#### Supplied data

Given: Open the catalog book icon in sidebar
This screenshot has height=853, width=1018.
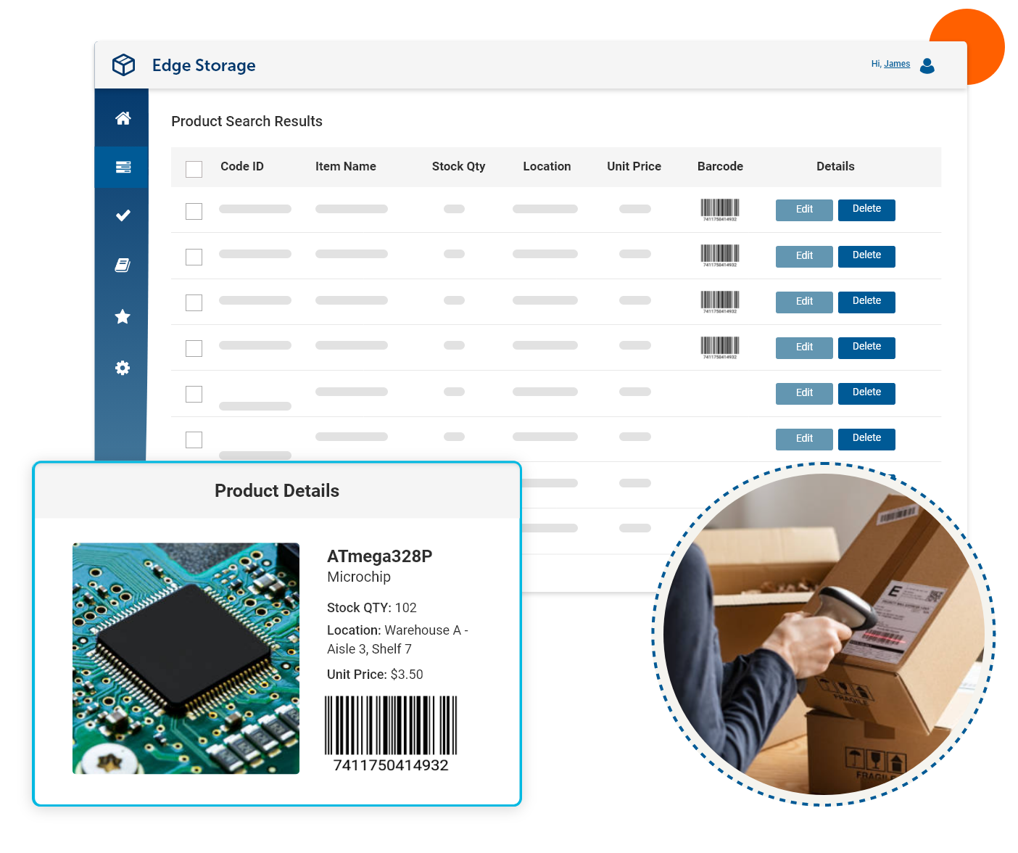Looking at the screenshot, I should (122, 265).
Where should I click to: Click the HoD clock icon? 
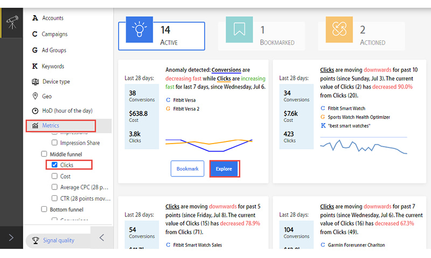(x=35, y=111)
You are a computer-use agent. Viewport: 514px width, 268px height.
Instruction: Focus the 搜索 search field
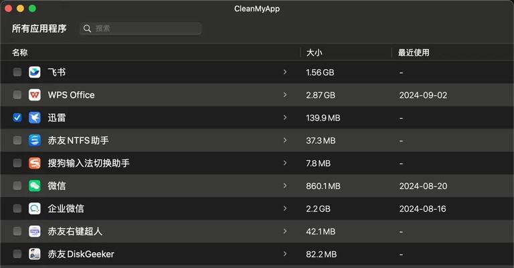(x=141, y=29)
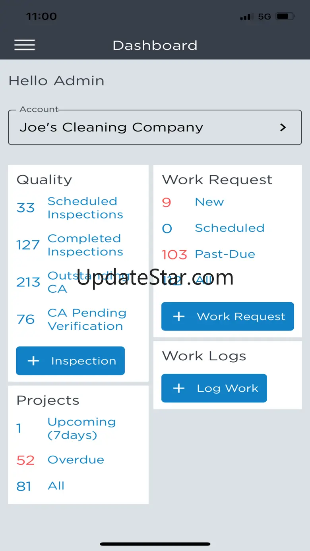
Task: View Scheduled work requests
Action: (229, 228)
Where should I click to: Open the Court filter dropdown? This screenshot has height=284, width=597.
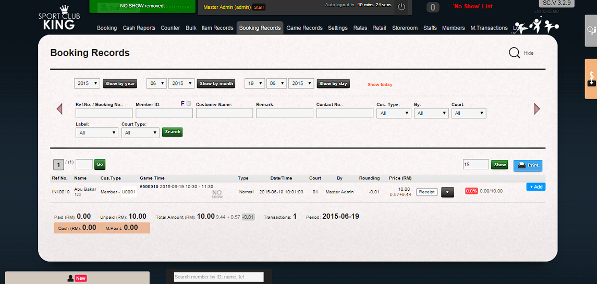(469, 113)
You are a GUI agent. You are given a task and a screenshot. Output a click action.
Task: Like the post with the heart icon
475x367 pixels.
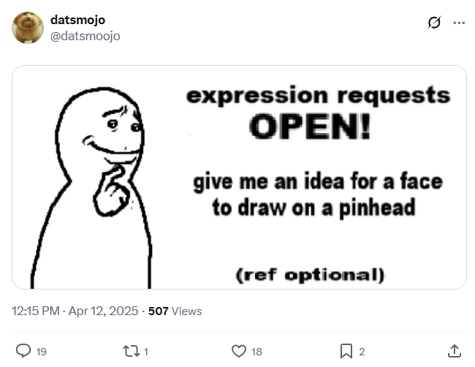239,352
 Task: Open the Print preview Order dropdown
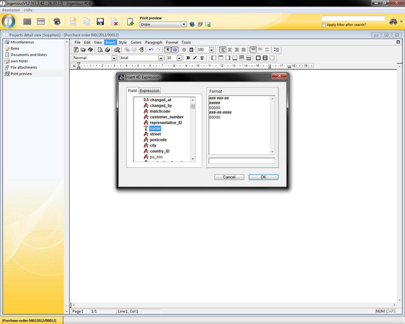pyautogui.click(x=184, y=25)
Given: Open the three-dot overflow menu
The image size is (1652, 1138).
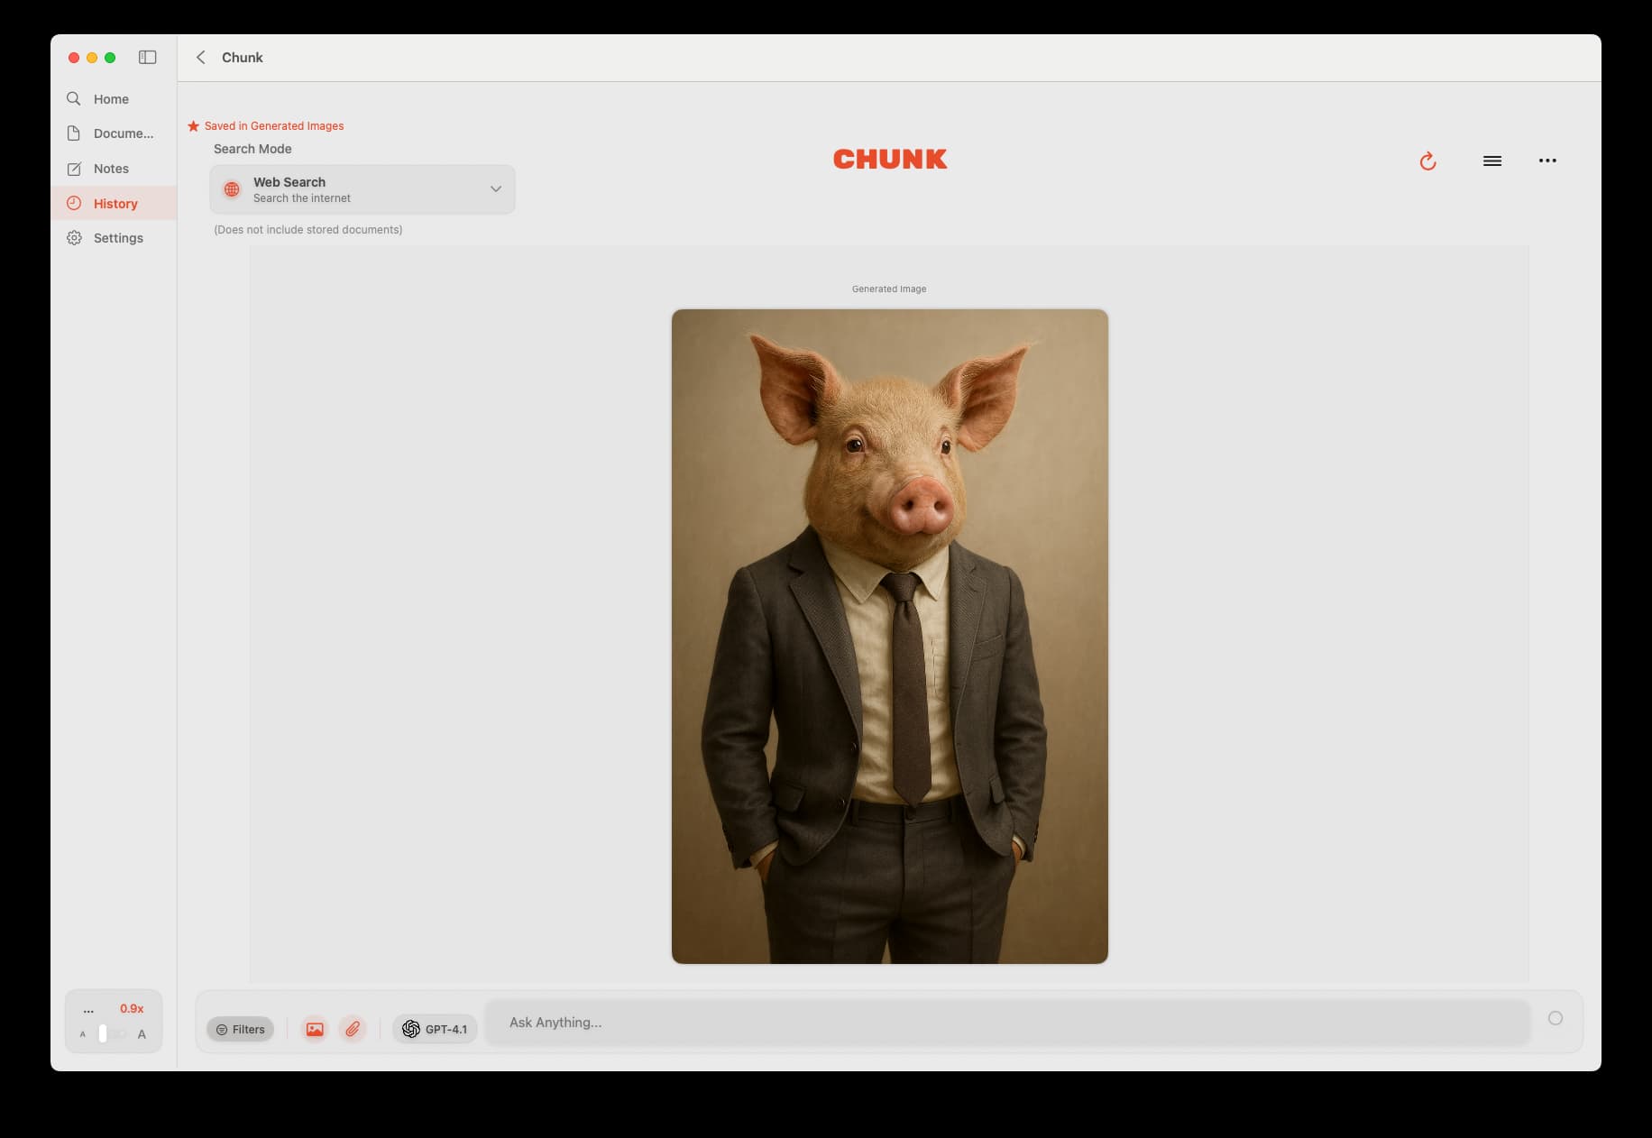Looking at the screenshot, I should tap(1549, 161).
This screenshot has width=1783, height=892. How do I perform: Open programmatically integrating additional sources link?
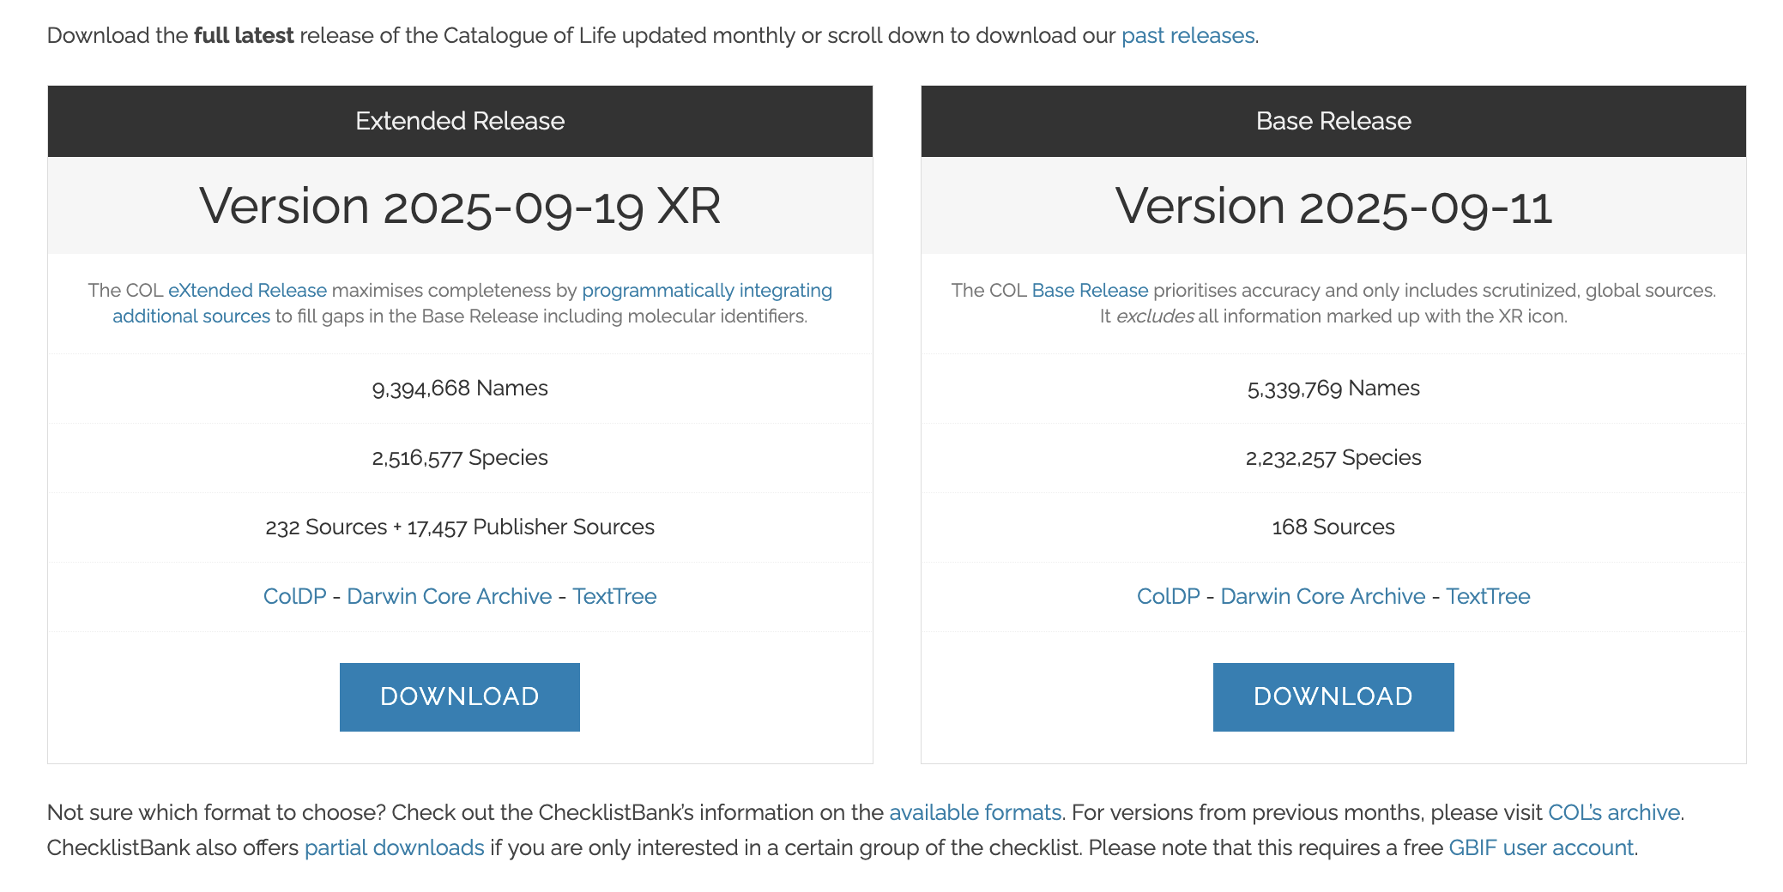coord(706,291)
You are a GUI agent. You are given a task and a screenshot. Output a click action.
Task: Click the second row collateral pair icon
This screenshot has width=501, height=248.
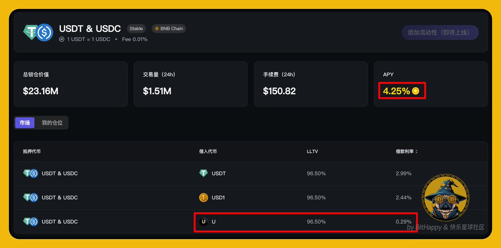[30, 197]
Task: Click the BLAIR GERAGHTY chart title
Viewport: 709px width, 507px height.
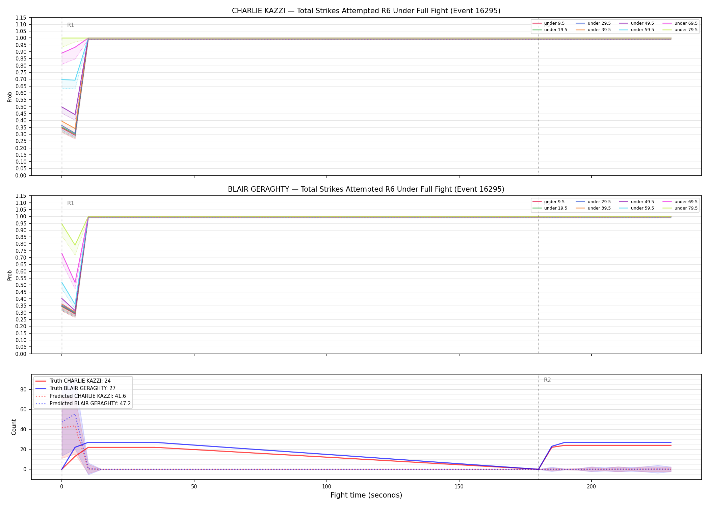Action: coord(366,189)
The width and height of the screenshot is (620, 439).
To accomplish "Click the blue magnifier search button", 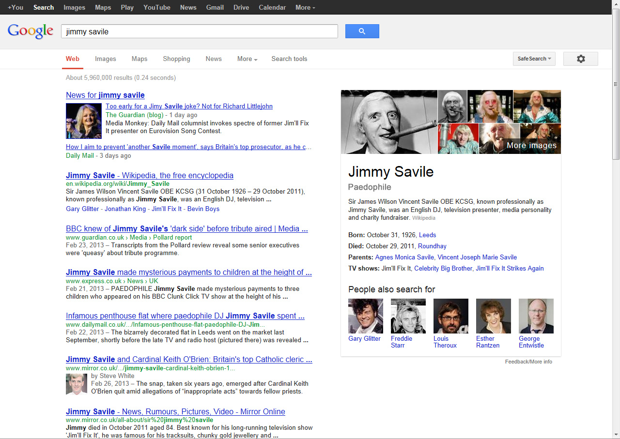I will 362,31.
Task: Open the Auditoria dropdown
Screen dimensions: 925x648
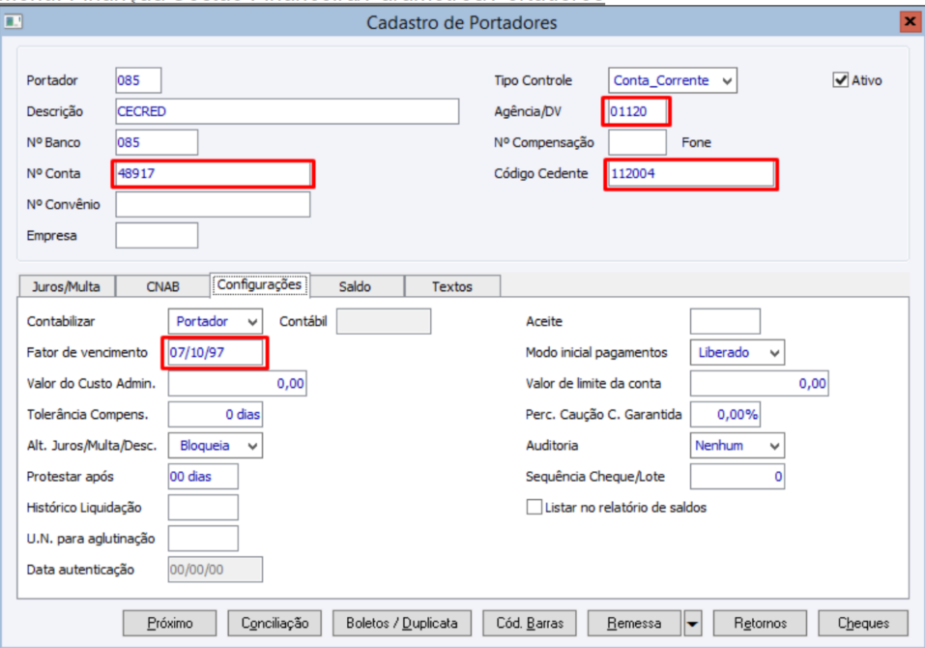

########

■ Objective ■
Please reproduce the material word for word, starting with the line containing "Task: Open the Auditoria dropdown" and continuing through the end of the material. Leave out any pictures.

■ Result below ■
Task: Open the Auditoria dropdown
Screen dimensions: 925x648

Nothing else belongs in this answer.